Religious diversity in Iraq
Our 10th Iraq trip in February 2022
A report by David Müller
Ashur Kasrani, who has returned from abroad, brings life and hope back to the Nahla Valley, close to nature and in the old Assyrian tradition.
At the very interesting day seminar of the Iraq Religious Freedom And Anti-Discrimination Roundtable (IRFAR) with competent actors from politics, university and civil society. The topic: “Promoting religious freedom in Iraq: Opportunities and Challenges.”
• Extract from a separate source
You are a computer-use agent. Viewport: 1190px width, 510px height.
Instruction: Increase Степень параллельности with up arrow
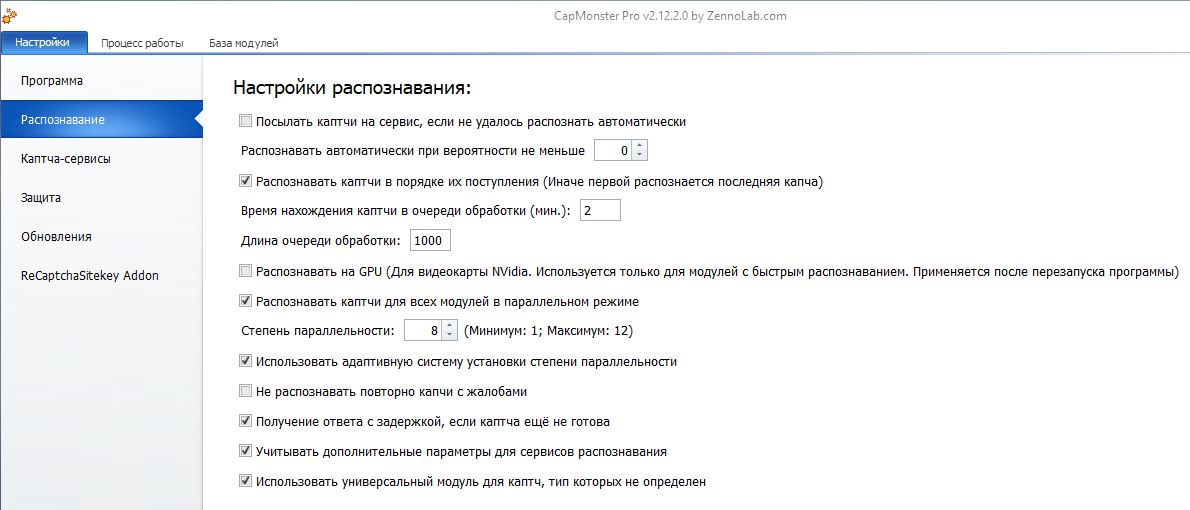[x=449, y=325]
We made many new important friends, including Prof. Omar Najm Al-Din (Picture 1), Dean at the University of Kirkuk, and Dr. Mahmoud Ezzo Hamdo (Picture 2), Professor of Political Science at the University of Mosul.
We are a welcome guest at the Ministry of Religious Affairs of the Kurdish Regional Government. Our friend Mariwan Naqshbandi (Picture 1) has been working there for 27 years. He is credibly and courageously committed to religious freedom and the peaceful coexistence of religions. He also introduced me to Soud Msto (Picture 2), the new Director General for Yazidi affairs, and Faris Jawhar (Picture 3), the new Director General for Islamic affairs. I had a very friendly and open conversation with both of them. They would like to stay in contact with us.
Whoever comes to Northern Iraq must visit Alqosh. It is one of the oldest Christian villages in Iraq. The first mention is in the time of the Assyrian Empire about 750 BC. I finally met our friends again after a long time: Mayor Lara Yousif Zara and Bishop Coadjutor Thabet Habeb Yousif Al Mekko. A visit to the newly renovated tomb of the biblical prophet Nahum was also very impressive.
Meeting with various mayors (muchtars) of villages of the Kaka’i religious community in the Nineveh Plain. Directly on the current “border” between Kurdish and Iraqi military. During the time of the so-called “Islamic State” this was a war zone.
A very impressive day with Shamoon Esho, the Deputy Governor of Dohuk Province, and other friends in the Nahla Valley. The people in this beautiful area have long-term ideas and want to stay here. They need more international attention and support.